Born in Kobe, Japan to a Japanese mother and a French Canadian-American father and raised in the Pacific Rim, Mari L’Esperance was awarded a Prairie Schooner Book Prize in Poetry for her full-length collection The Darkened Temple (University of Nebraska Press, 2008). Peggy Shumaker has written, “These stunning lyrics shine light on suffering. Across generations and across cultures, we follow intricate rituals of desire, of myth making, of mourning. Via corrosive wondering about a disappeared mother, we arrive ‘alone / at the gate of the unbearable.’ And yet these poems, vibrant and necessary, return us to ‘retrievable life,’ to essential human mysteries.” An earlier collection Begin Here was awarded a Sarasota Poetry Theatre Press Chapbook Prize. With Tomás Q. Morín, L'Esperance coedited Coming Close: Forty Essays on Philip Levine (Prairie Lights, 2013).

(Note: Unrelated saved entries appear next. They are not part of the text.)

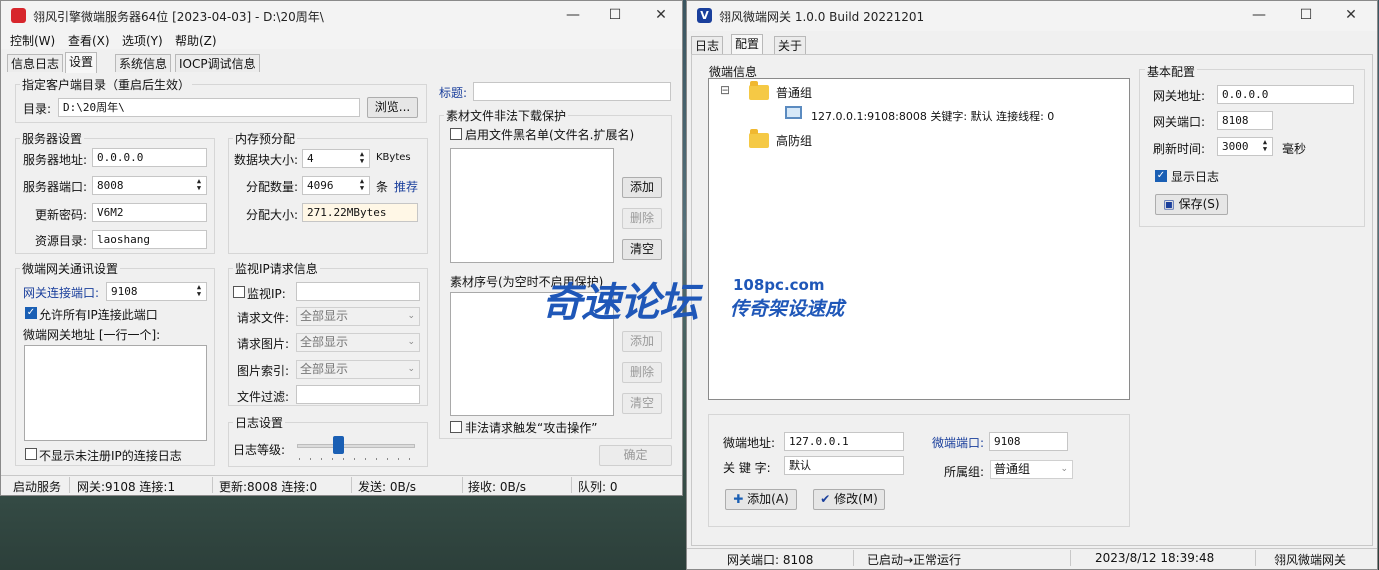  I want to click on title-input, so click(572, 92).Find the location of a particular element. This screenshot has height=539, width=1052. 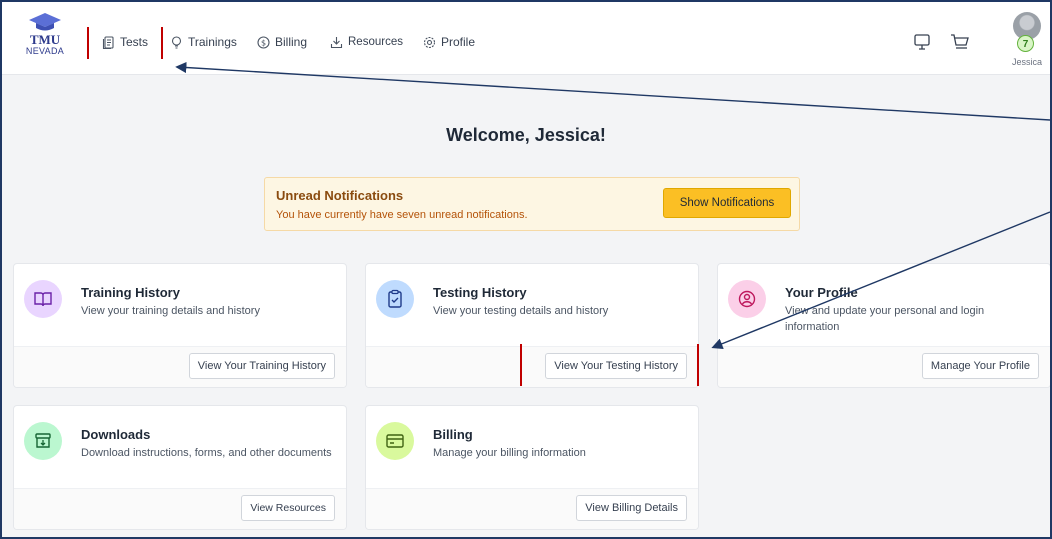

card-description: Manage your billing information is located at coordinates (510, 453).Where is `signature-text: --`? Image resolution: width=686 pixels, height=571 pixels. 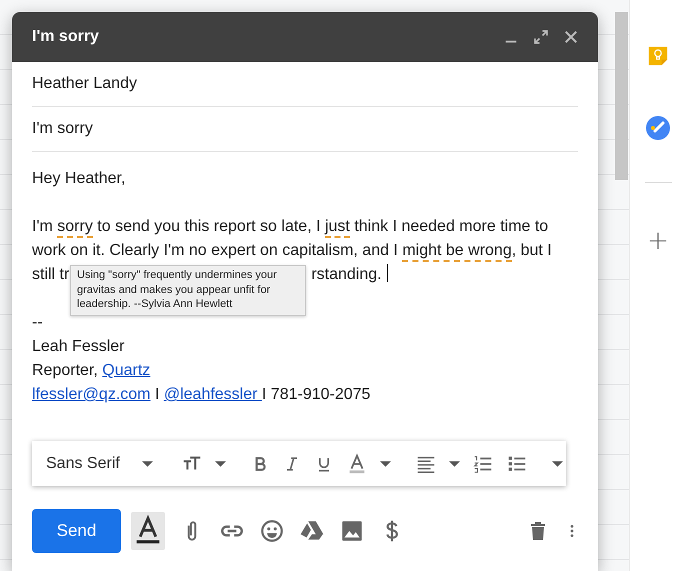
signature-text: -- is located at coordinates (38, 322).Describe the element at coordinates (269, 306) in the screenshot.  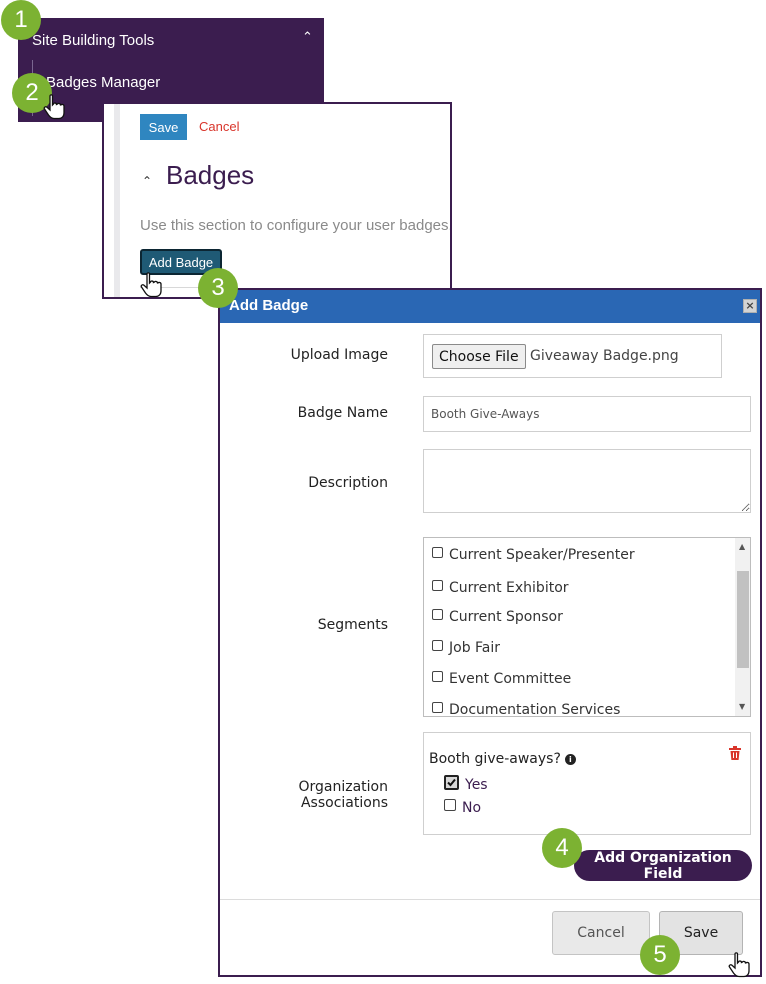
I see `modal-title: Add Badge` at that location.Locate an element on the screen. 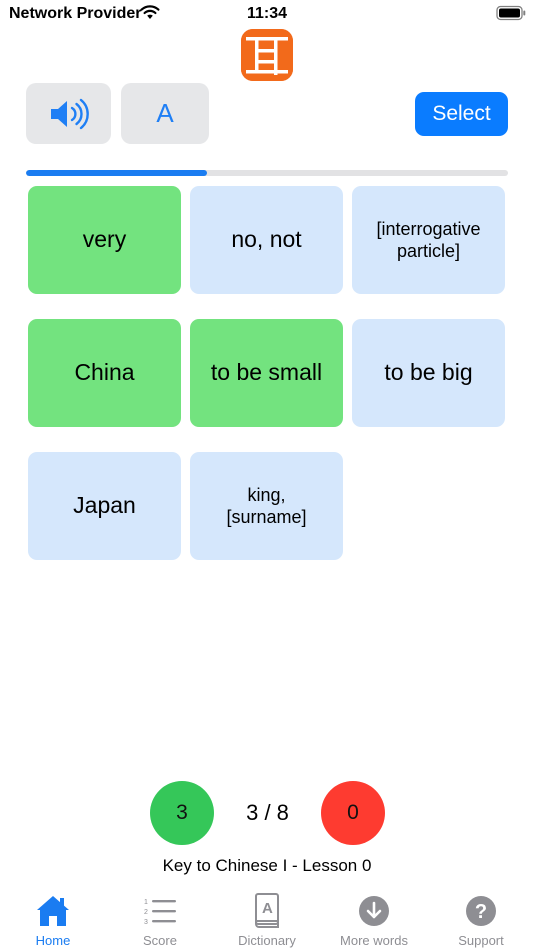 Image resolution: width=534 pixels, height=950 pixels. tab-score: 1 2 3 Score is located at coordinates (160, 918).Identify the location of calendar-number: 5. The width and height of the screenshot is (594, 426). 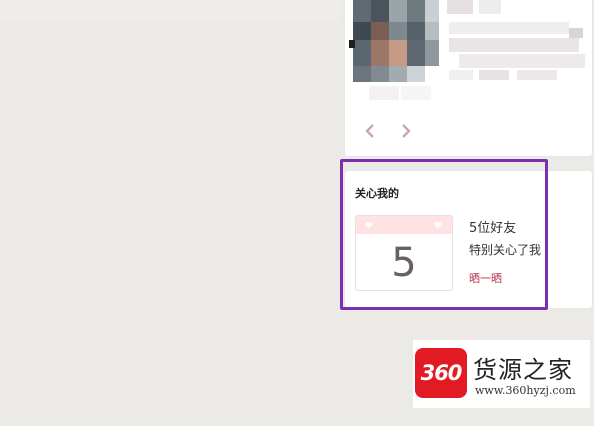
(404, 263).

L’Esperance’s writing has appeared in Beloit Poetry Journal, Gwarlingo‘s Sunday Poem Series, Many Mountains Moving, A Poetry Congeries with John Hoppenthaler at Connotation Press: An Online Artifact, Pequod, Poetry Kanto, Prairie Schooner, Salamander, Zocalo Public Square, and elsewhere and her poems have been nominated twice for a Pushcart Prize. Anthologies featuring her work include The Book of Scented Things (edited by Jehanne Dubrow and Lindsay Lusby), the Prairie Schooner Book Prize Tenth Anniversary Reader (edited by James Engelhardt and Marianne Kunkel), and When the Muse Calls: Poems for the Creative Life (edited by Kathryn Ridall). She is a graduate of the Creative Writing Program at New York University and a recipient of awards from the New York Times, NYU, Hedgebrook, and Dorland Mountain Arts Colony.
L’Esperance lives in the Los Angeles area, where she works as a psychotherapist in private practice, writes, and occasionally facilitates poetry groups.